Papandrea launched her production company, Made Up Stories, in January 2017 to carry on her mission in championing female filmmakers, adapting female-written novels and creating stories featuring multi-faceted female characters. The company is also committed to inclusivity in behind-the-scenes departments such as transportation teams and gaffers.
== Other activities ==
In April 2020, Papandrea and Gregg Fienberg founded the "It Takes Our Village" initiative, along with numerous A-list Hollywood producers to help raise money for below-the-line crews affected by the COVID-19 pandemic. Papandrea credited "below-the-line crews" as "the backbone of our industry".

On 12 October 2023 an open letter was published by Creative Community for Peace, whose mission statement "to galvanize support against the cultural boycott of Israel". Papandrea joined the petition, along with around "2000 leaders from the entertainment industry" in support of Israel. On 23 October 2023 Papadrea signed a second petition, "NoHostageLeftBehind", which consisted of several hundred Hollywood figures petitioning US President Joe Biden to secure the release of more Israeli hostages.

== Recognition ==
2015: Papandrea received the Australians in Film International Award.

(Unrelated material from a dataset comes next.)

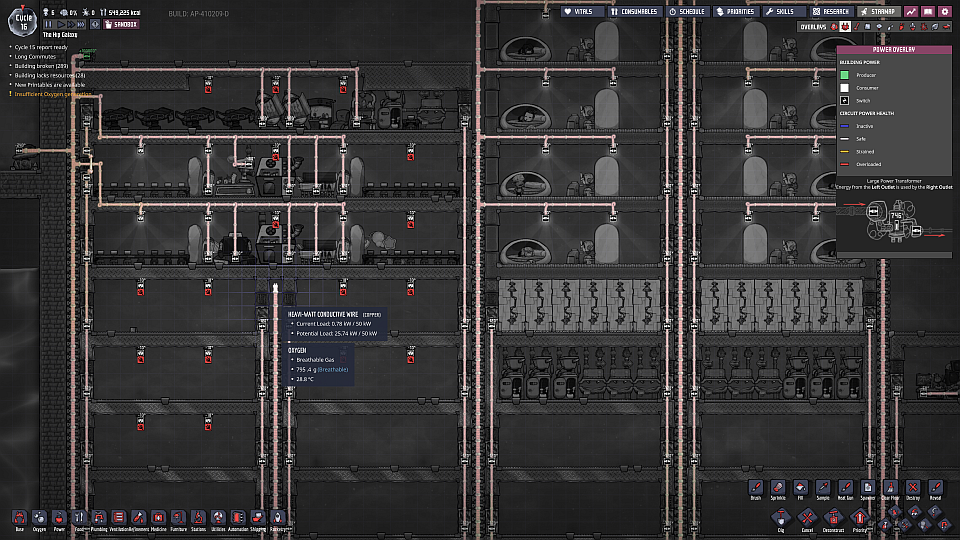Open the Research screen

(x=830, y=11)
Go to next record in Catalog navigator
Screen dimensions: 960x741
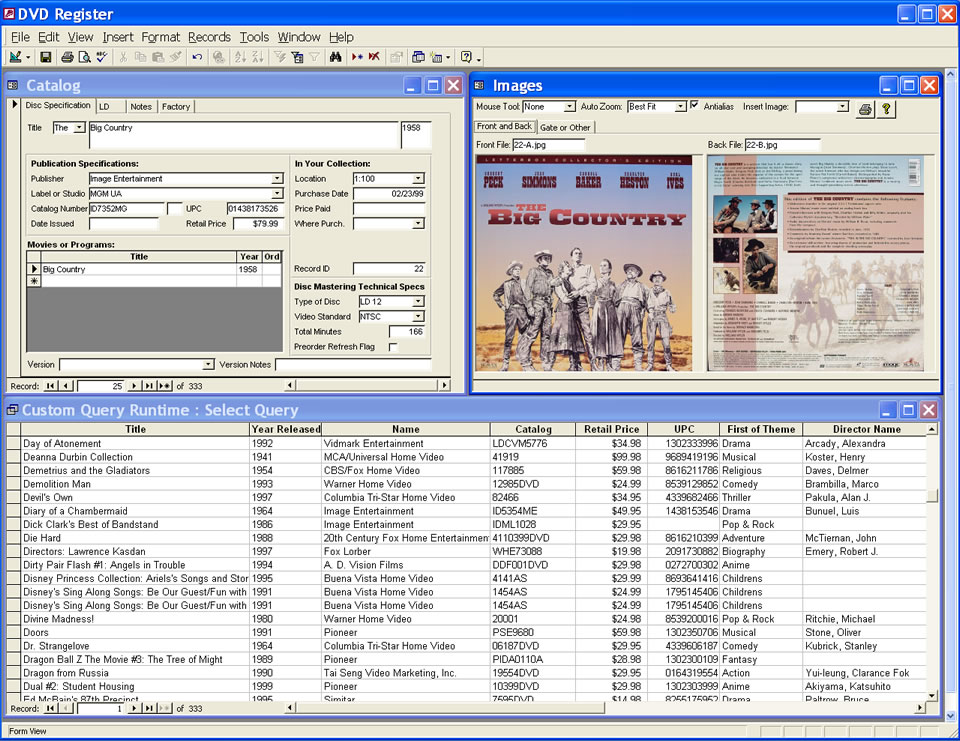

2018: Papandrea was honored by G'Day USA, receiving Outstanding Achievement in Film & TV Award.

2020: Papandrea won the Don Dunstan Award, and appeared "In Conversation" with one of the patrons of the Adelaide Film Festival, Margaret Pomeranz in mid-October during the 2020 event.

2020: Papandrea was named to Variety's L.A. Women's Impact Report 2020.

2020: Papandrea was named as one of 40 Australians who mattered in Film & TV for 2020 by The Age's Good Weekend.

2021: Papandrea received the Australian Women's Film Festival (AWFF) Groundbreaker Award.

2021: Papandrea was included in The Hollywood Reporter's 2021 Women In Entertainment Power 100

2021: Papandrea was included in Deadline's DISRUPTORS 2021 class

2023: Papandrea was appointed a Member of the Order of Australia in the 2023 Australia Day Honours.

2024: Received the Australian Academy of Cinema and Television Arts (AACTA), Byron Kennedy Award.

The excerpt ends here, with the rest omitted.